"""

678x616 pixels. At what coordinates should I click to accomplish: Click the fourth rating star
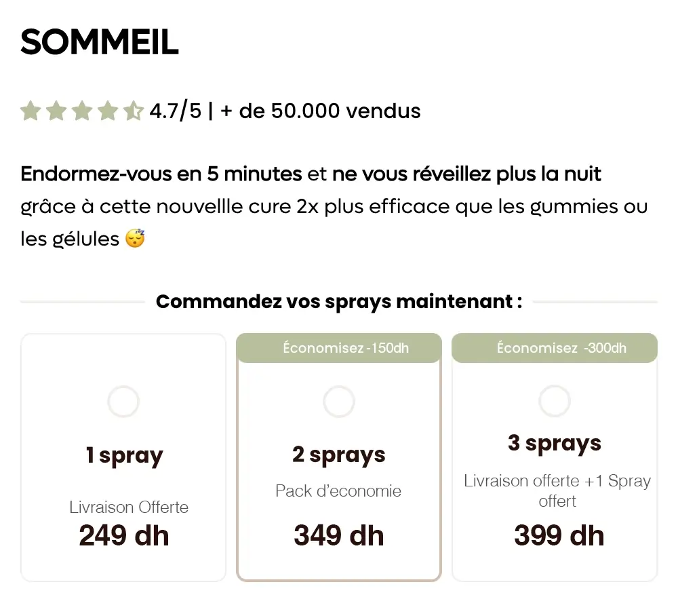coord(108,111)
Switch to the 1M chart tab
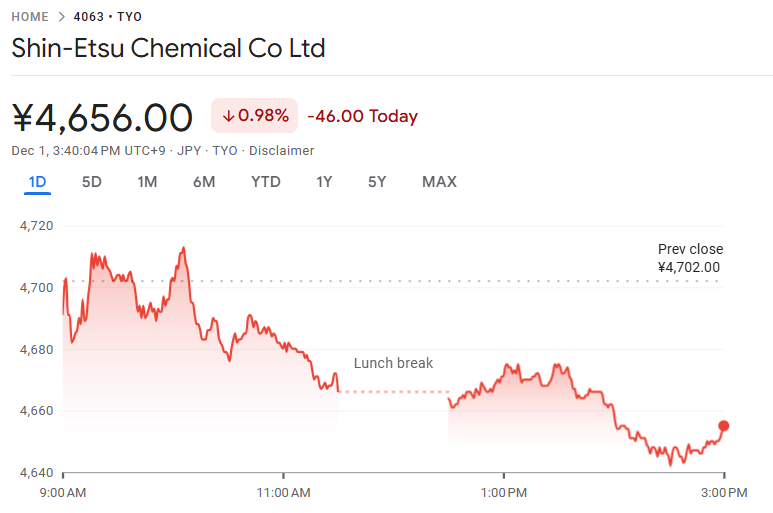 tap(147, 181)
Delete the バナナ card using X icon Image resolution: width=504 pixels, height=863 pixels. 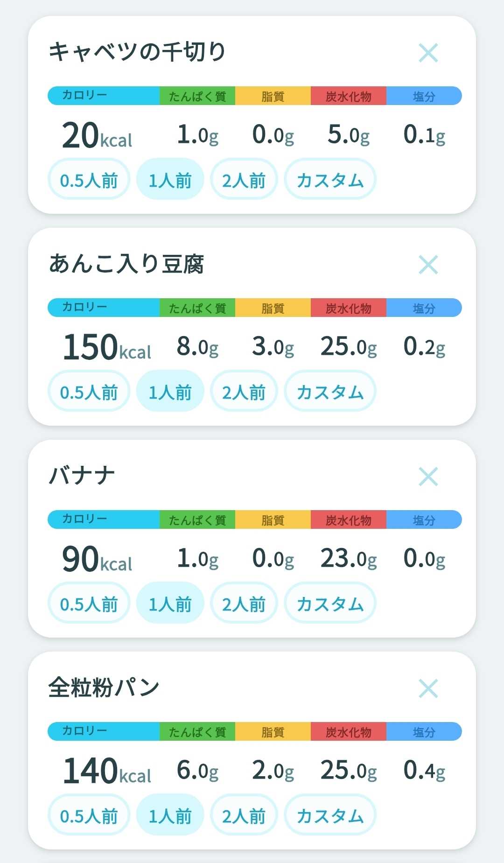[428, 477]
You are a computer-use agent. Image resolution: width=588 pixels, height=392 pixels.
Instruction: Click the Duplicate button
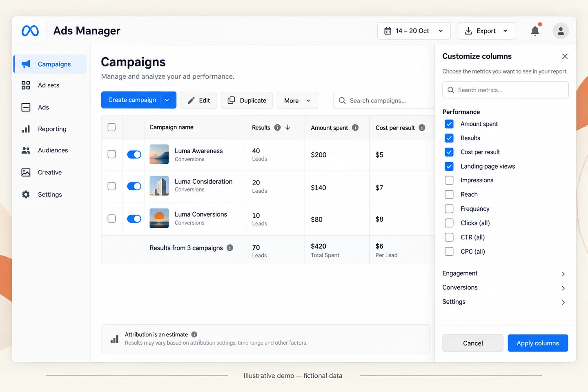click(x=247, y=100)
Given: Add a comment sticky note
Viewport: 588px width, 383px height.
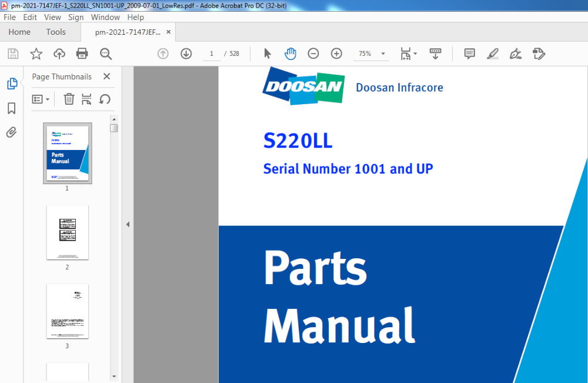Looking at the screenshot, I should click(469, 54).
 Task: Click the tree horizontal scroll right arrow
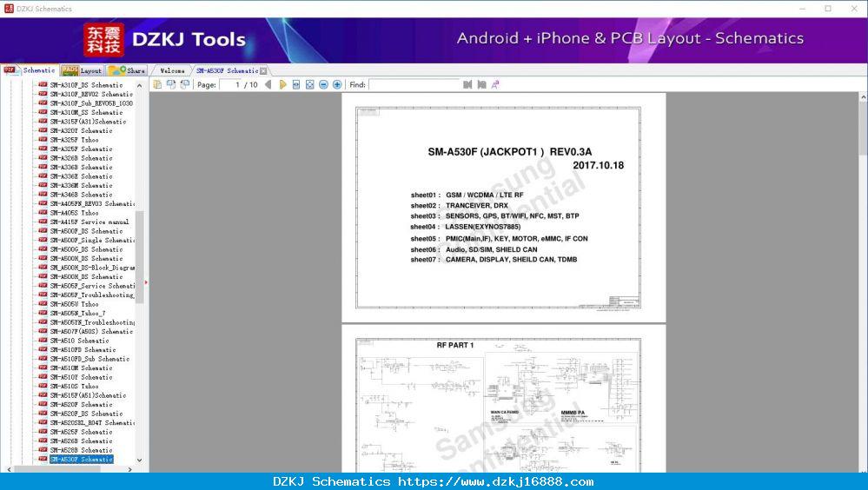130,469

"""

▶ **Goal of the exercise**:
Beginning with the line that contains "Task: Click the", write out the remaining lines of the listing above through the last, exactly and only those, without pictures.

▶ **Answer for the task**:
 Task: Click the tree horizontal scroll right arrow
130,469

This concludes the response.